Вряд ли можно вообще посчитать тему ссыльной и каторжной России, вполне отчетливо звучащую у Большакова, совершенно случайной. Слишком близки были Соловки для советского интеллигента, за плечами которого было офицерское звание в старой армии.
И не менее — а может быть, и более — важна тема сквозного полицейского надзора, пронизывающего все поры общества, которое окружает Лермонтова. Реальный исторический персонаж, Евгений Петрович Семенов (его «Воспоминания» были опубликованы в 1884 году в «Русском архиве», а Большаков и автор послесловия к первому изданию романа М.А. Цявловский решительно утверждали, что автор пользовался и его неизданным дневником), превращается в символ, делаясь из обыкновенного человека жандармом и едва ли не средоточием плетущегося вокруг Лермонтова заговора, в центре которого стоит сам император. Уже в наше время, в шестидесятые—семидесятые годы метод исторических аллюзий станет общеизвестным и весьма популярным, но у истоков его, по всей видимости, стоят именно произведения, подобные «Бегству пленных...», где аллюзий в собственном смысле слова нет, но слишком очевидно события современности сопологаются с эпохой, описанной в романе.

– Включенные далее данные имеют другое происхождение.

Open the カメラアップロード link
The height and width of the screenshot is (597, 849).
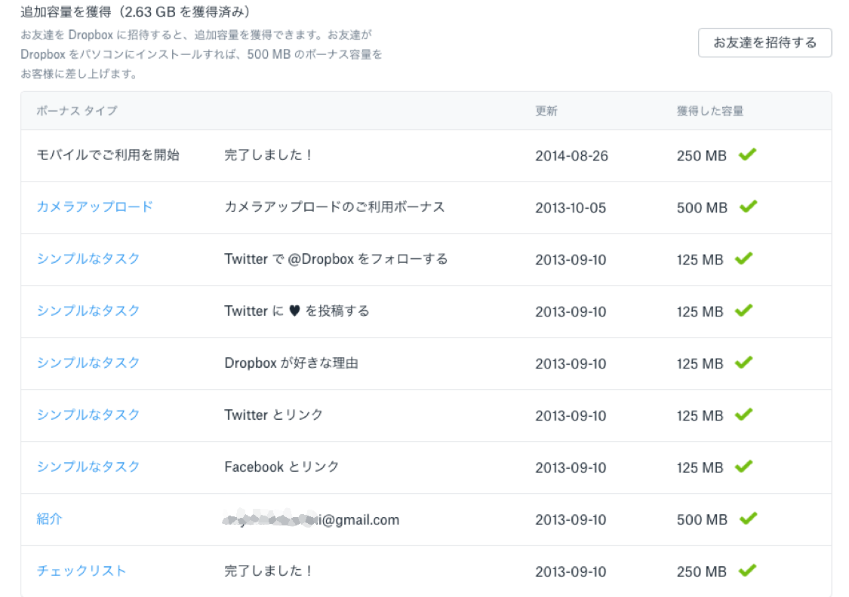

Возможность увидеть сквозь далекую историю события, гораздо более близкие, вступить в мир, где писательское слово становится не одномерным, а как бы расширяющимся, двоящимся и троящимся, где художественное время оказывается способным преодолеть заранее заданную тенденцию автора, где автор, его герой и история сложно соотносятся, заставляя читателя активно воспринимать сказанное, — вот основная заслуга К. Большакова как прозаика. А учитывать его имя среди тех, кто создавал поэтический пейзаж предреволюционных лет, а в двадцатые—тридцатые годы стал так же активно формировать советскую литературу, — необходимо.